● Work to complete
For the listing below, report all lines that hold the word "computer".

● Input material
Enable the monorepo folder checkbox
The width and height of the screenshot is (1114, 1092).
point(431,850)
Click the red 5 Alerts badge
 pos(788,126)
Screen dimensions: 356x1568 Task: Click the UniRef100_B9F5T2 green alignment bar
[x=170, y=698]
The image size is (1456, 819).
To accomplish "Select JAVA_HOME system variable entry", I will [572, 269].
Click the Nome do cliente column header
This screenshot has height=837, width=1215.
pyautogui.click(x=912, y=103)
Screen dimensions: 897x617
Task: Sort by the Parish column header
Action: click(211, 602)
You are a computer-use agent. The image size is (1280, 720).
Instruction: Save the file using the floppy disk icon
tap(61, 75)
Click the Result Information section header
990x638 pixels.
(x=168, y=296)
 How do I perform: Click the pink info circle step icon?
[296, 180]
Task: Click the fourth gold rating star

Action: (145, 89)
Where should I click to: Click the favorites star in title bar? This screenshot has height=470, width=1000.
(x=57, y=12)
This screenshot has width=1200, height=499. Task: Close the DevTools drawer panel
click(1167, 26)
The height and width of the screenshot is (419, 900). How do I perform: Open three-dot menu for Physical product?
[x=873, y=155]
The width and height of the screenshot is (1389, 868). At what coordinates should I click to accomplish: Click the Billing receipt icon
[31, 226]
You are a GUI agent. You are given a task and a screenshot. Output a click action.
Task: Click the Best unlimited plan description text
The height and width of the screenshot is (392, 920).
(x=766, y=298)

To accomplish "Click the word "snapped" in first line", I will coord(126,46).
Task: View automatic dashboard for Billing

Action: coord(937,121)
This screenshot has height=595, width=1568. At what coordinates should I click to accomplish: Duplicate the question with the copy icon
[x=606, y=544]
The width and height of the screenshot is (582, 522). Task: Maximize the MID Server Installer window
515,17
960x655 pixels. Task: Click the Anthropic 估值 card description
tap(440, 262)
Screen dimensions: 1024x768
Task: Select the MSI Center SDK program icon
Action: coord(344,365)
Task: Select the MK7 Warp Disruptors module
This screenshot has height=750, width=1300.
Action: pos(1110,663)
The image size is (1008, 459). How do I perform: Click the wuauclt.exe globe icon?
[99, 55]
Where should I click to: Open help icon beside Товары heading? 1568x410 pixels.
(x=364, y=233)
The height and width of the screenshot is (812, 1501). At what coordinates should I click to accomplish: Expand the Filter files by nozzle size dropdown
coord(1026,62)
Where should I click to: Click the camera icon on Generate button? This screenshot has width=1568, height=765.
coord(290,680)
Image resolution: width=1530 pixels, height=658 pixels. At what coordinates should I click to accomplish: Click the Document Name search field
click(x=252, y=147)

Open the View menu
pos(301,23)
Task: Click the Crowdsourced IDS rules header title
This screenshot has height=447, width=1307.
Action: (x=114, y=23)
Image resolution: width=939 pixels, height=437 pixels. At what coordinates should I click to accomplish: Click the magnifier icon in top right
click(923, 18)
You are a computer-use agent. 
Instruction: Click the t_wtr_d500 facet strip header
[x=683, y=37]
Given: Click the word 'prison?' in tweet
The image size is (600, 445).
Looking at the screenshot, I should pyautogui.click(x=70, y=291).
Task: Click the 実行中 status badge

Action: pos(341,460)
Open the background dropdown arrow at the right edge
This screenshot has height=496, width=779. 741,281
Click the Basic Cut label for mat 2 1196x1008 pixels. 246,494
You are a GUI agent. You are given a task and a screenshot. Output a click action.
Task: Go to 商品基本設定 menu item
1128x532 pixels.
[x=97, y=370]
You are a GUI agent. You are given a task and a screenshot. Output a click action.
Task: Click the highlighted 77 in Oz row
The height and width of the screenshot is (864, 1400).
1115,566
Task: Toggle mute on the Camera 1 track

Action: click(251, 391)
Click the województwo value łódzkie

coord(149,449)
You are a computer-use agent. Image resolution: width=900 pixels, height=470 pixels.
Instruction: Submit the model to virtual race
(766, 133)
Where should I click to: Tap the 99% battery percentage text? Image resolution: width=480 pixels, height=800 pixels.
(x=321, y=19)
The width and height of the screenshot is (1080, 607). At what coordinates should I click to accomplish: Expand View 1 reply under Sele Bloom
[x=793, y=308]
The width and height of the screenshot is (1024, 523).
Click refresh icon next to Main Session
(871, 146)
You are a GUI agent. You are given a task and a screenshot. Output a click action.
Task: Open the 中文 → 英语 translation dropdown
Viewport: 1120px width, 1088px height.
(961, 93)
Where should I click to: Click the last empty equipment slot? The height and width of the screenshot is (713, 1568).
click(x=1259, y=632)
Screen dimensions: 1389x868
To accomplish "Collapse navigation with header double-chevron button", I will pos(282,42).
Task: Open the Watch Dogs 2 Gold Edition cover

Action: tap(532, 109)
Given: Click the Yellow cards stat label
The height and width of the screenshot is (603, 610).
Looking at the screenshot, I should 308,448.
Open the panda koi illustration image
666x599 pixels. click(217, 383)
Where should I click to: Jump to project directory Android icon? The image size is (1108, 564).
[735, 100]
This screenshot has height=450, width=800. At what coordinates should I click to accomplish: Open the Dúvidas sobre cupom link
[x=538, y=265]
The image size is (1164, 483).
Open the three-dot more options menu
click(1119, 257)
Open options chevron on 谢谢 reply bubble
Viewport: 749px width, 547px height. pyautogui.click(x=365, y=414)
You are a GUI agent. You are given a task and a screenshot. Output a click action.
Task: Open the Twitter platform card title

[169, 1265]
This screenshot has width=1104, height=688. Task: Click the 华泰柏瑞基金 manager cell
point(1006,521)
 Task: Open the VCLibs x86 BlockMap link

● Written solution
You are a computer-use agent. The image size is (1280, 720).
You are a computer-use agent. 
You are a computer-use agent. Image resolution: width=900 pixels, height=470 pixels.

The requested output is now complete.